• **Extract to read**
▼

Skip to content

A python tool that uses the Spotify API to automatically extract and backup all metadata from your Spotify playlists.

License

Notifications You must be signed in to change notification settings

harryd337/spotify-playlists-extractor

Repository files navigation

Spotify Playlists Extractor

A Python tool that uses the Spotify Web API to automatically extract and backup all metadata from your Spotify playlists. This tool is designed to run periodically on a backend server to ensure your playlist data is safely backed up.

▲

• **Directive 1**
According to the Spotify playlists extractor page, where and how often is the tool designed to run?
• **Directive 2**
Reproduce the Spotify playlists extractor page from "harryd337/spotify-playlists-extractor" up to and including "safely backed up.".
Answer from the Spotify playlists extractor page alone, without outside knowledge.

• **Information shown**
▼

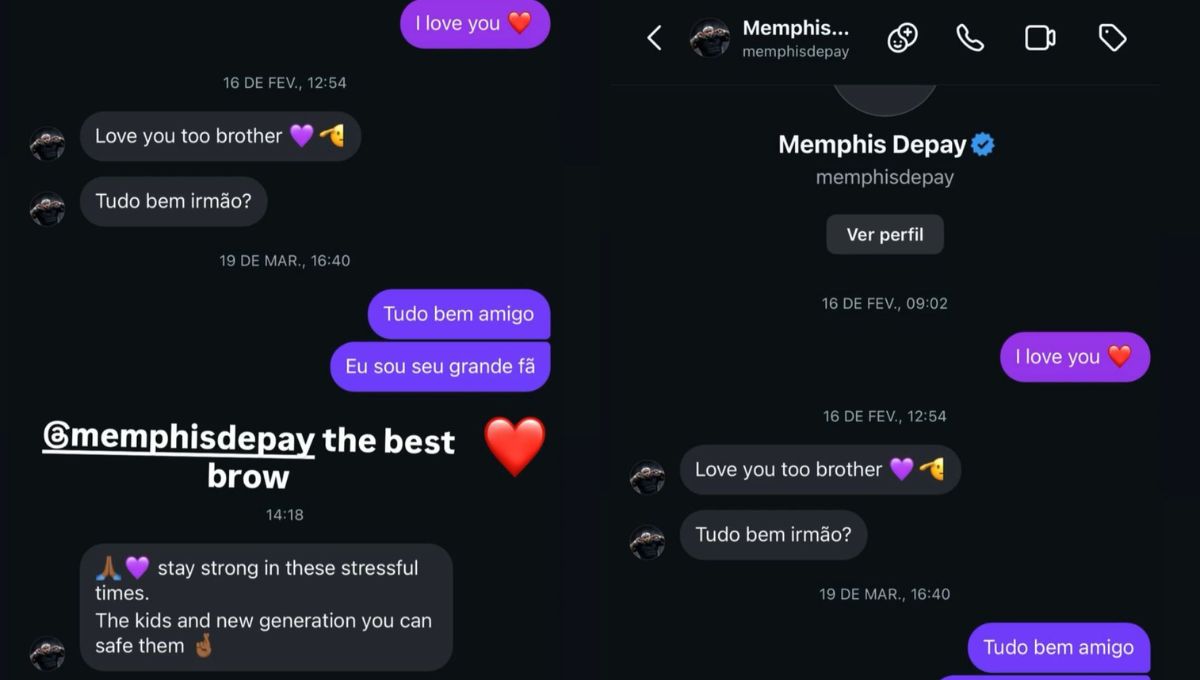Viewport: 1200px width, 680px height.
Task: Select the left 'Tudo bem amigo' bubble
Action: click(459, 314)
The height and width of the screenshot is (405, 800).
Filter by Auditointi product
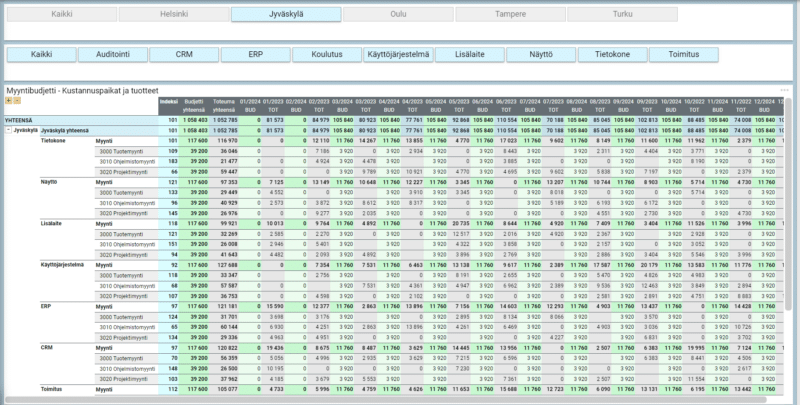(x=112, y=55)
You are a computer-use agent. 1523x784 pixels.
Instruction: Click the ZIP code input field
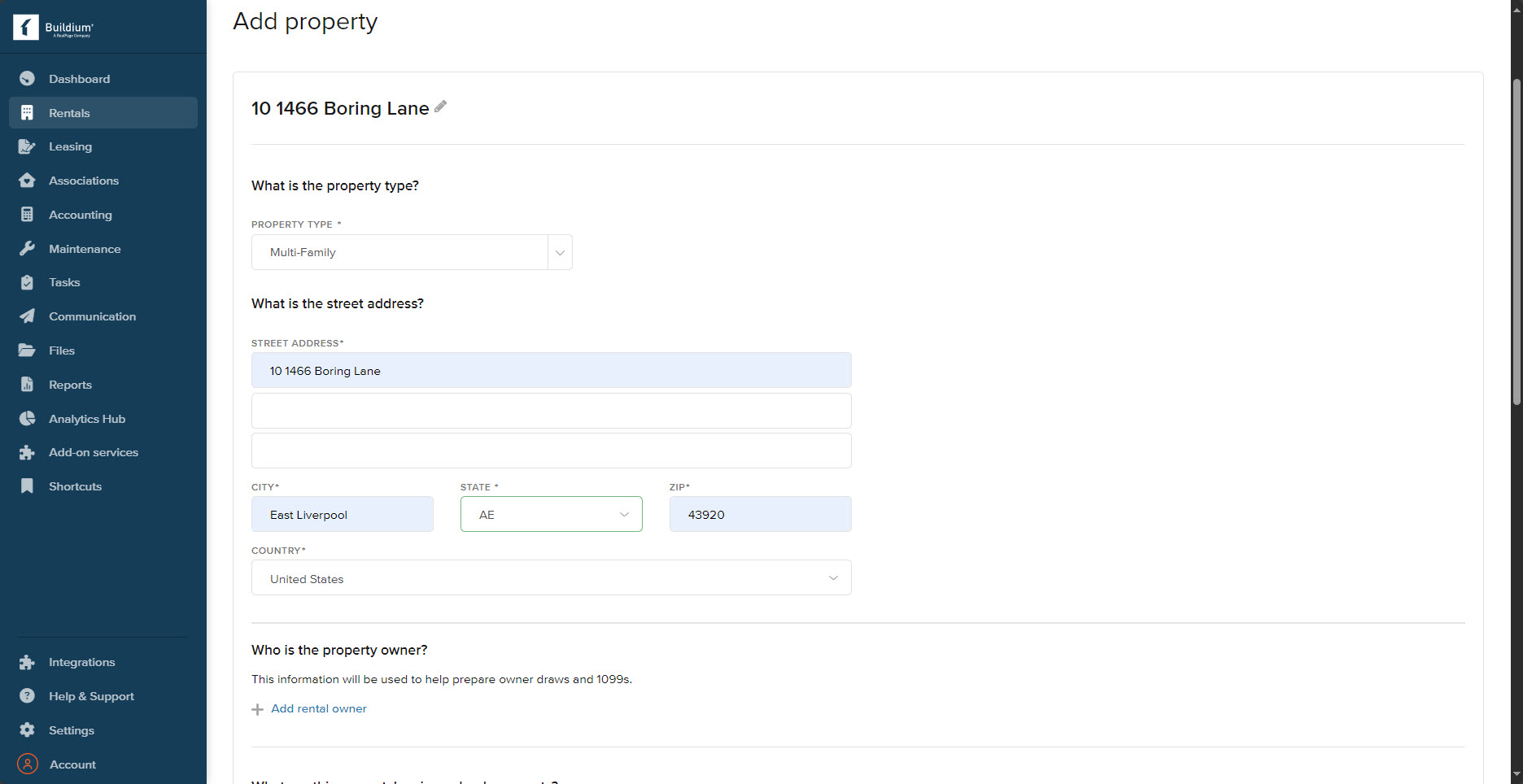(x=760, y=515)
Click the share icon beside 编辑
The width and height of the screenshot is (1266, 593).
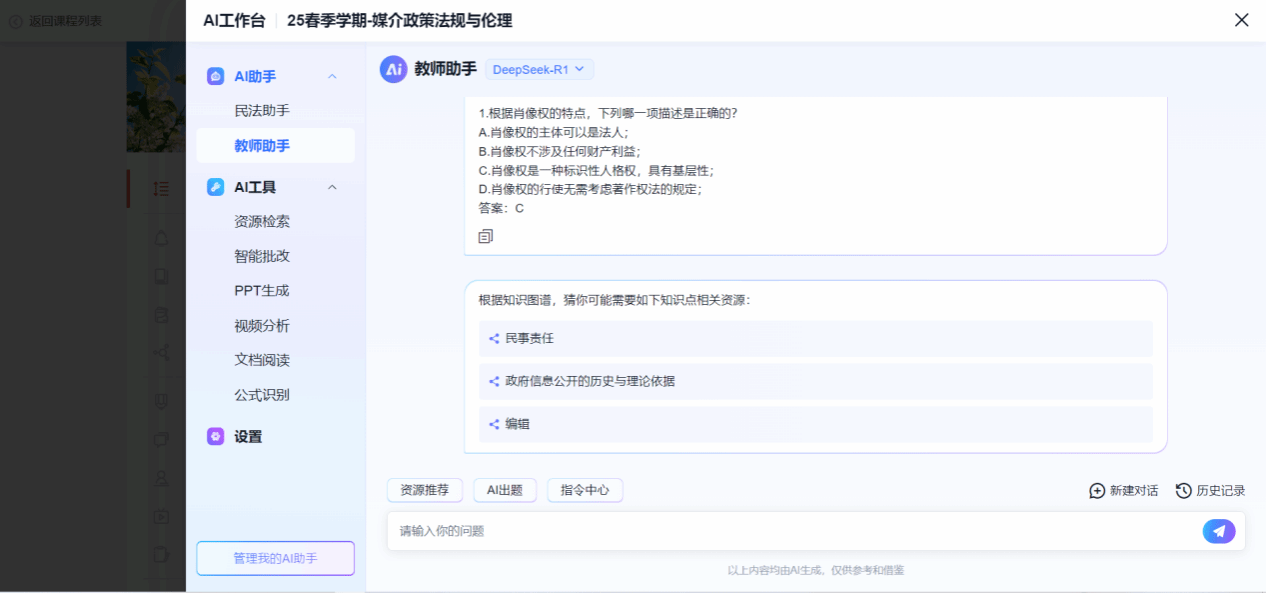494,424
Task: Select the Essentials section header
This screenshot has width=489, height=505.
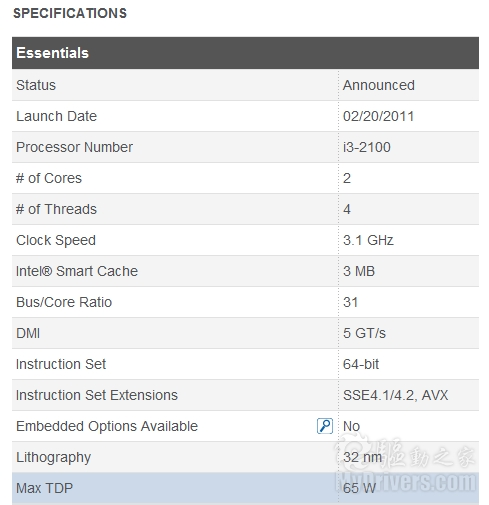Action: click(245, 53)
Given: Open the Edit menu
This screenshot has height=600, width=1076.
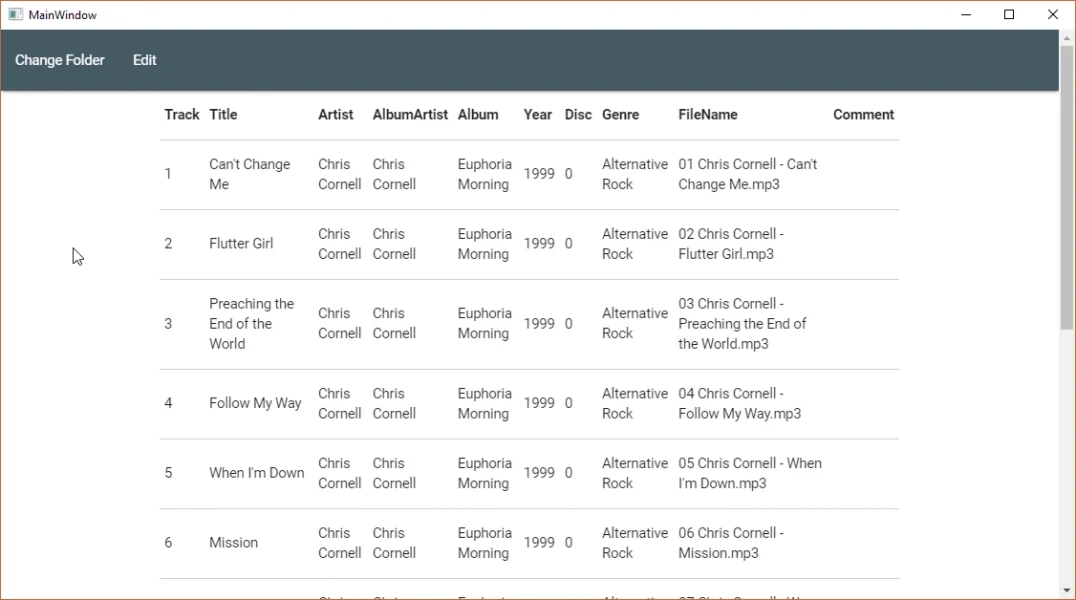Looking at the screenshot, I should point(145,60).
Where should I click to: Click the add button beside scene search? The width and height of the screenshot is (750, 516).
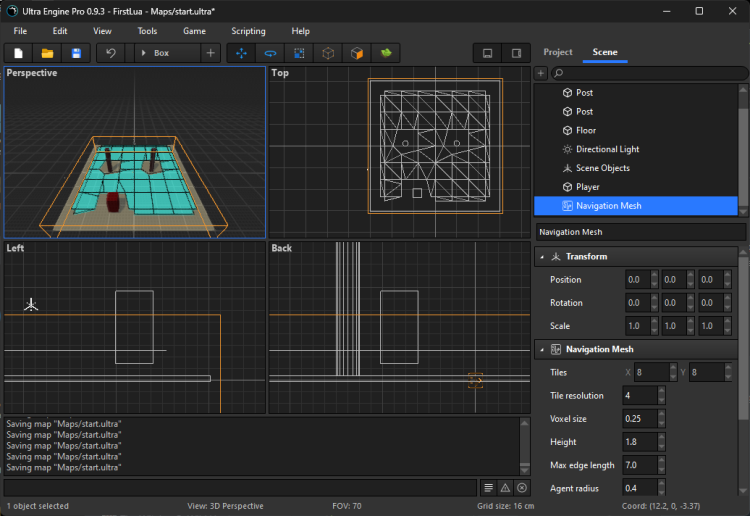point(541,73)
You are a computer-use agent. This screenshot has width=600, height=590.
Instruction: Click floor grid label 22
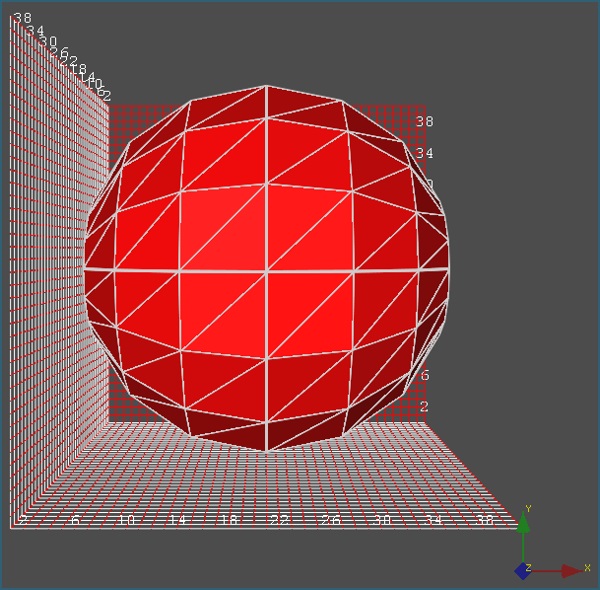click(x=279, y=521)
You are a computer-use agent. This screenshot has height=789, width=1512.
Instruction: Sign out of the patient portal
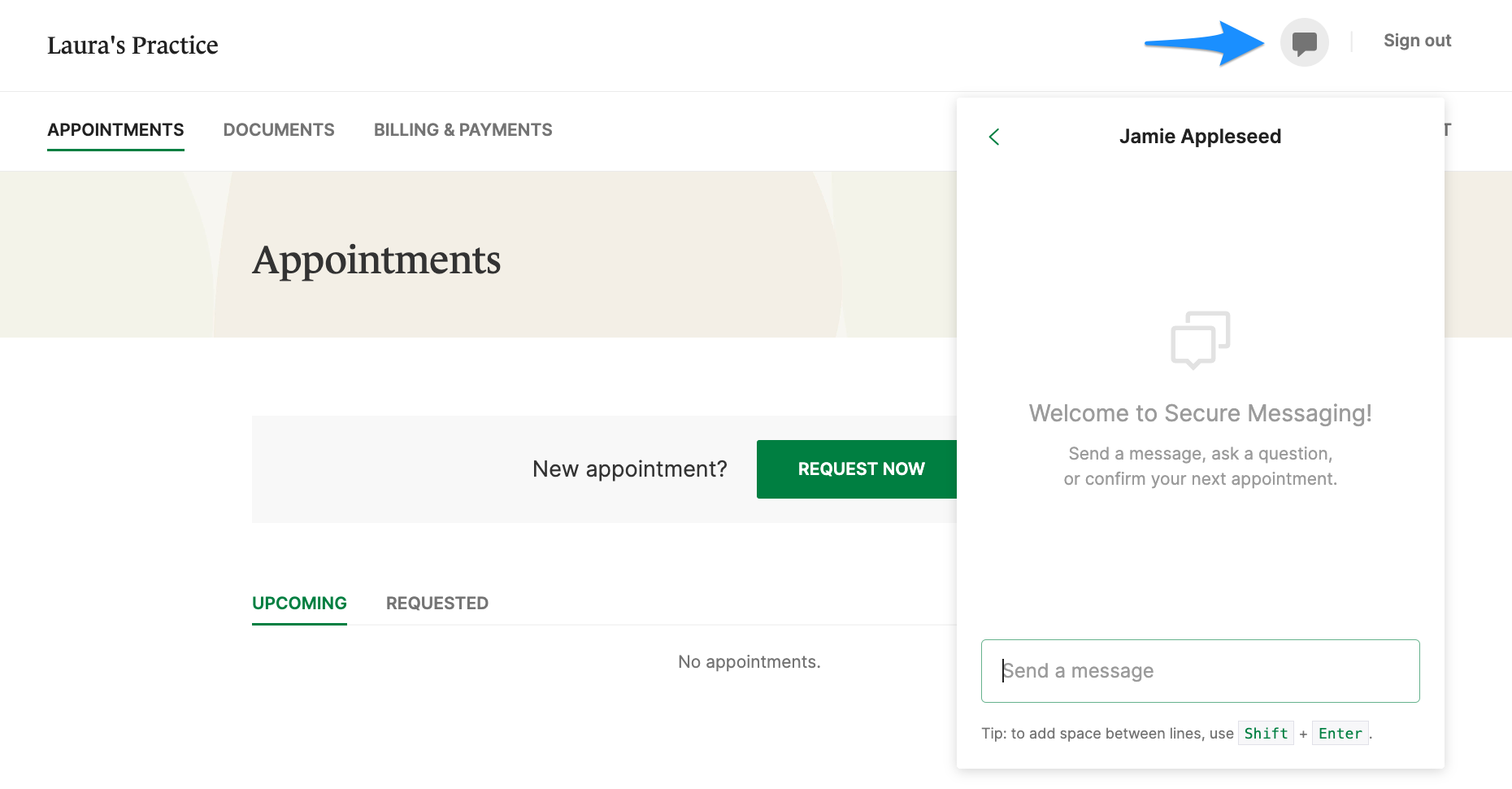click(x=1417, y=40)
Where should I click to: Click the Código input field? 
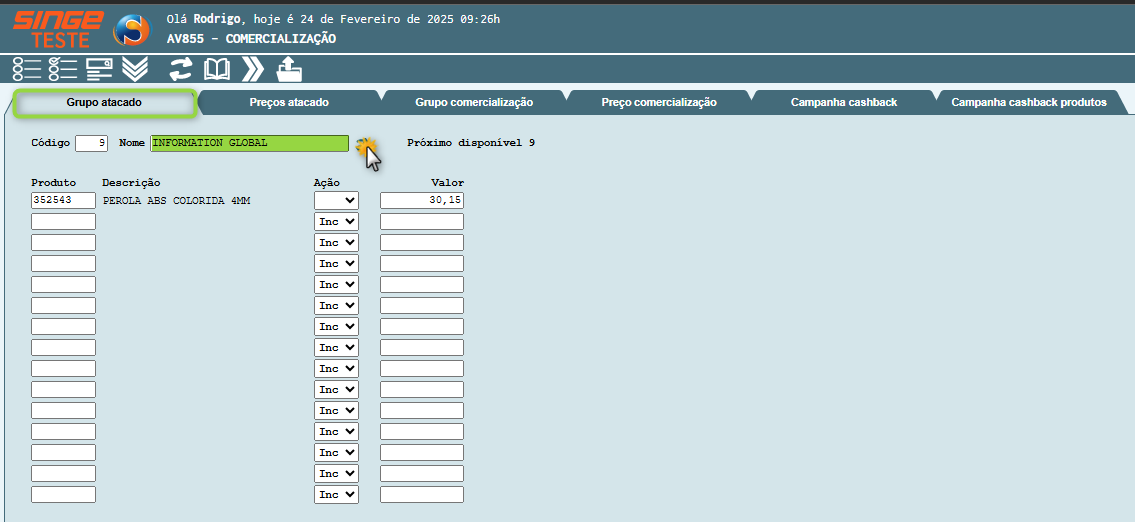(x=91, y=143)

▲

• **Correct response 1**
It is designed to run periodically on a backend server.

• **Correct response 2**
harryd337/spotify-playlists-extractor

Repository files navigation

Spotify Playlists Extractor

A Python tool that uses the Spotify Web API to automatically extract and backup all metadata from your Spotify playlists. This tool is designed to run periodically on a backend server to ensure your playlist data is safely backed up.